[Your task] Reproduce each of the records below line by line, keeping every character and line break unchanged.

[Records for this exercise]
»»

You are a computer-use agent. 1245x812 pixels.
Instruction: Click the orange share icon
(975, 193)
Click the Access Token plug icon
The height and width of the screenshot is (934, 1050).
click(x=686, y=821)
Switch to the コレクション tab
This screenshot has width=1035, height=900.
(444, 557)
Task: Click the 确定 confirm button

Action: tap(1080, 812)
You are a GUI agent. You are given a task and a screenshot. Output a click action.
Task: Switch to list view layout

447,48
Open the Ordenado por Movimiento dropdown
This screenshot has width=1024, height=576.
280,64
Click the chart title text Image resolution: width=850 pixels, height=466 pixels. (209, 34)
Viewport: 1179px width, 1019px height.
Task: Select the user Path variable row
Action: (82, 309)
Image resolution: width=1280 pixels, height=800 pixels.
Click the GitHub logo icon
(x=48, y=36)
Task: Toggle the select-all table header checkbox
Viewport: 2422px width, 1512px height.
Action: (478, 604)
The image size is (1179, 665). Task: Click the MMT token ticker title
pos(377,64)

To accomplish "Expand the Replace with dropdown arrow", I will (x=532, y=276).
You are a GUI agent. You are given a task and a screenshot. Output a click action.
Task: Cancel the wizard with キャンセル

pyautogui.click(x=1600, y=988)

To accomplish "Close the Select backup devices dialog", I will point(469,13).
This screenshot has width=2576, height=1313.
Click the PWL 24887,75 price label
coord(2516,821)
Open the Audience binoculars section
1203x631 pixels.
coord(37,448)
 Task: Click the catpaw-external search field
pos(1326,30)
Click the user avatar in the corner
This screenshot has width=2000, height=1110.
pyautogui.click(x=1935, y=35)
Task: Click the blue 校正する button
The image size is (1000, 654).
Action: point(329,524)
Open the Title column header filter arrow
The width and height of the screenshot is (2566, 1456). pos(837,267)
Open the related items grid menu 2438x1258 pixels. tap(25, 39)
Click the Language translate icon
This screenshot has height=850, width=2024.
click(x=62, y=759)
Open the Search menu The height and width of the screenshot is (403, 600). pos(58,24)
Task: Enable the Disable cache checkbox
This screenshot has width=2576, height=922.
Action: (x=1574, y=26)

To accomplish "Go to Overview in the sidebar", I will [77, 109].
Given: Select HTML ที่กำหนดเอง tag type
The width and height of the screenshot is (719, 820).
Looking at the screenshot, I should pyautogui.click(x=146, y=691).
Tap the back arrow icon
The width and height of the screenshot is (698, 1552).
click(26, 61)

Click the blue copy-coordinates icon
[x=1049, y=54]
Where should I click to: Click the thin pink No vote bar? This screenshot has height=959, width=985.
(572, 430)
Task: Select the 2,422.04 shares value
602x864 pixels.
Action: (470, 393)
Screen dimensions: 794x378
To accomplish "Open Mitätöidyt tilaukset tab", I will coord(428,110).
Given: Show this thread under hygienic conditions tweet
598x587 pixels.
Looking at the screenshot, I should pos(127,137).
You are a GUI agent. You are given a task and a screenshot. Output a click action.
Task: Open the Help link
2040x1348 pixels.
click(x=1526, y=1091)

««

[Result below]
You are a computer-use agent. 1245x812 pixels.
Instruction: Click the orange share icon
(975, 193)
Click the Access Token plug icon
The height and width of the screenshot is (934, 1050).
click(x=686, y=821)
Switch to the コレクション tab
This screenshot has width=1035, height=900.
(444, 557)
Task: Click the 确定 confirm button

Action: tap(1080, 812)
You are a GUI agent. You are given a task and a screenshot. Output a click action.
Task: Switch to list view layout

447,48
Open the Ordenado por Movimiento dropdown
This screenshot has width=1024, height=576.
280,64
Click the chart title text Image resolution: width=850 pixels, height=466 pixels. (209, 34)
Viewport: 1179px width, 1019px height.
Task: Select the user Path variable row
Action: (82, 309)
Image resolution: width=1280 pixels, height=800 pixels.
Click the GitHub logo icon
(x=48, y=36)
Task: Toggle the select-all table header checkbox
Viewport: 2422px width, 1512px height.
Action: (478, 604)
The image size is (1179, 665). Task: Click the MMT token ticker title
pos(377,64)

To accomplish "Expand the Replace with dropdown arrow", I will (x=532, y=276).
You are a GUI agent. You are given a task and a screenshot. Output a click action.
Task: Cancel the wizard with キャンセル

pyautogui.click(x=1600, y=988)

To accomplish "Close the Select backup devices dialog", I will point(469,13).
This screenshot has width=2576, height=1313.
Click the PWL 24887,75 price label
coord(2516,821)
Open the Audience binoculars section
1203x631 pixels.
coord(37,448)
 Task: Click the catpaw-external search field
pos(1326,30)
Click the user avatar in the corner
This screenshot has width=2000, height=1110.
pyautogui.click(x=1935, y=35)
Task: Click the blue 校正する button
The image size is (1000, 654).
Action: point(329,524)
Open the Title column header filter arrow
The width and height of the screenshot is (2566, 1456). pos(837,267)
Open the related items grid menu 2438x1258 pixels. tap(25, 39)
Click the Language translate icon
This screenshot has height=850, width=2024.
click(x=62, y=759)
Open the Search menu The height and width of the screenshot is (403, 600). pos(58,24)
Task: Enable the Disable cache checkbox
This screenshot has width=2576, height=922.
Action: (x=1574, y=26)

To accomplish "Go to Overview in the sidebar", I will [77, 109].
Given: Select HTML ที่กำหนดเอง tag type
The width and height of the screenshot is (719, 820).
Looking at the screenshot, I should pyautogui.click(x=146, y=691).
Tap the back arrow icon
The width and height of the screenshot is (698, 1552).
click(26, 61)

Click the blue copy-coordinates icon
[x=1049, y=54]
Where should I click to: Click the thin pink No vote bar? This screenshot has height=959, width=985.
(572, 430)
Task: Select the 2,422.04 shares value
602x864 pixels.
Action: (470, 393)
Screen dimensions: 794x378
To accomplish "Open Mitätöidyt tilaukset tab", I will coord(428,110).
Given: Show this thread under hygienic conditions tweet
598x587 pixels.
Looking at the screenshot, I should pos(127,137).
You are a GUI agent. You are given a task and a screenshot. Output a click action.
Task: Open the Help link
2040x1348 pixels.
click(x=1526, y=1091)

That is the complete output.